● **Work instruction**:
Wherever "ειδησεων" occurs in the entries, copy the line that holds it.

● **Given information**:
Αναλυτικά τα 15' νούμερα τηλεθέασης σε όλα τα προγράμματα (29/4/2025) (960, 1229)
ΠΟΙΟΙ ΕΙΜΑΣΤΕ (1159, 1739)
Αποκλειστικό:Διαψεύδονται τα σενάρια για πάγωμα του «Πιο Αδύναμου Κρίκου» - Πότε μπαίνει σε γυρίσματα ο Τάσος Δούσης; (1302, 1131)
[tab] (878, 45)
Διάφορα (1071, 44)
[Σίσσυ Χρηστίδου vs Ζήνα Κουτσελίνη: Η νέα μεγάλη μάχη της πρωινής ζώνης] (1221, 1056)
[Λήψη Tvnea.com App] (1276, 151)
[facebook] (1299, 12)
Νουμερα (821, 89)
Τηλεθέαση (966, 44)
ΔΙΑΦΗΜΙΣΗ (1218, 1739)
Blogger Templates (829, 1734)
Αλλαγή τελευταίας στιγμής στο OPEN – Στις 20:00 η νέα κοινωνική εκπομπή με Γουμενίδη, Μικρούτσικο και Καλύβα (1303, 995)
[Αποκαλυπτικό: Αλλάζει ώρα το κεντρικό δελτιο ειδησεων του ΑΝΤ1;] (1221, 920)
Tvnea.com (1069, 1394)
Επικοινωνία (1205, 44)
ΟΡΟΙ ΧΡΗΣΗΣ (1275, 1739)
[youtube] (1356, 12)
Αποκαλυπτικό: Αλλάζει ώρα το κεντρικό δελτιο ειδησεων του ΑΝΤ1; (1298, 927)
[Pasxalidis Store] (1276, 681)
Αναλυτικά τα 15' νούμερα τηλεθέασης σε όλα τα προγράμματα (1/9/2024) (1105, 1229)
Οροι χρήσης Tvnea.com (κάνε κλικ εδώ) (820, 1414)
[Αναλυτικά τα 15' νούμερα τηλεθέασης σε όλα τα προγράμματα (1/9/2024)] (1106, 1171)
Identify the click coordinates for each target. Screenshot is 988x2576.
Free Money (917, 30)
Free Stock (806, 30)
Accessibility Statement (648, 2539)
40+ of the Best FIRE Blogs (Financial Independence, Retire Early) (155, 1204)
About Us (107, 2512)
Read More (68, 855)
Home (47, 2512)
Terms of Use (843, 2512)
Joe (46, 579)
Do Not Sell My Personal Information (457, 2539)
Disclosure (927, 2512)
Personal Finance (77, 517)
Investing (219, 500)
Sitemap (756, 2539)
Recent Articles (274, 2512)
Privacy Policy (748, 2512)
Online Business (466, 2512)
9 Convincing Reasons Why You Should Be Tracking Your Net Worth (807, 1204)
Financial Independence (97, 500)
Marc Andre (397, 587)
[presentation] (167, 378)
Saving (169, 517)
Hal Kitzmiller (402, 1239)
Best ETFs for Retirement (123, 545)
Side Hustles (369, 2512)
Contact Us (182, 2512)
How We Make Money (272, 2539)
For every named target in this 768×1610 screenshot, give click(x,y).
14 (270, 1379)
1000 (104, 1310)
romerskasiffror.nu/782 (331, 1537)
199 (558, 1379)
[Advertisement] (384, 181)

● **Solution to the problem**:
[Αποκαλυπτικό: Αλλάζει ώρα το κεντρικό δελτιο ειδησεων του ΑΝΤ1;] (1221, 920)
Αποκαλυπτικό: Αλλάζει ώρα το κεντρικό δελτιο ειδησεων του ΑΝΤ1; (1298, 927)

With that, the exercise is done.